Document text:
+ + + +
R/IntervalWAgg.R
In aggreCAT: Mathematically Aggregating Expert Judgments

Documented in IntervalWAgg

#' @title
#' Aggregation Method: IntervalWAgg
#'
#' @description
#' Calculate one of several types of linear-weighted best estimates where the weights
#' are dependent on the lower and upper bounds of three-point elicitation (interval widths).
#'
#' @details
#' The width of the interval provided by individuals may be an indicator of certainty,
#' and arguably of accuracy of the best estimate contained between the bounds of the interval.
#'
#' `type` may be one of the following:
#'
#' **IntWAgg**: Weighted according to the interval width across individuals for that claim, rewarding narrow interval widths.
#' \loadmathjax
#' \mjdeqn{w\_Interval_{i,c}= \frac{1}{U_{i,c} - L_{i,c}}}{ascii}
#' \mjdeqn{\hat{p}_c( IntWAgg) = \sum_{i=1}^N \tilde{w}\_Interval_{i,c}B_{i,c}}{ascii}
#'
#' where \mjeqn{U_{i,d}  - L_{i,d}}{ascii} are individual \mjeqn{i}{ascii}'s judgements for claim \mjeqn{d}{ascii}. Then
#'
#' **IndIntWAgg**: Weighted by the rescaled interval width (interval width relative to largest
#' interval width provided by that individual)
+ + + +
Provided material:

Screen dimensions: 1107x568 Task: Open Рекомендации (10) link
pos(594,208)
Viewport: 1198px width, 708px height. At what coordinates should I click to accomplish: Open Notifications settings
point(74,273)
+ + + +
Goal 1:
In the IntervalWAgg documentation, what may the width of the interval provided by individuals be an indicator of?
Goal 2:
Please quote the part of the IntervalWAgg documentation that opens with the words containing "Documented in IntervalWAgg" and closes with "of the interval.".

Solution 1:
Certainty, and arguably the accuracy of the best estimate contained between the bounds of the interval.

Solution 2:
Documented in IntervalWAgg

#' @title
#' Aggregation Method: IntervalWAgg
#'
#' @description
#' Calculate one of several types of linear-weighted best estimates where the weights
#' are dependent on the lower and upper bounds of three-point elicitation (interval widths).
#'
#' @details
#' The width of the interval provided by individuals may be an indicator of certainty,
#' and arguably of accuracy of the best estimate contained between the bounds of the interval.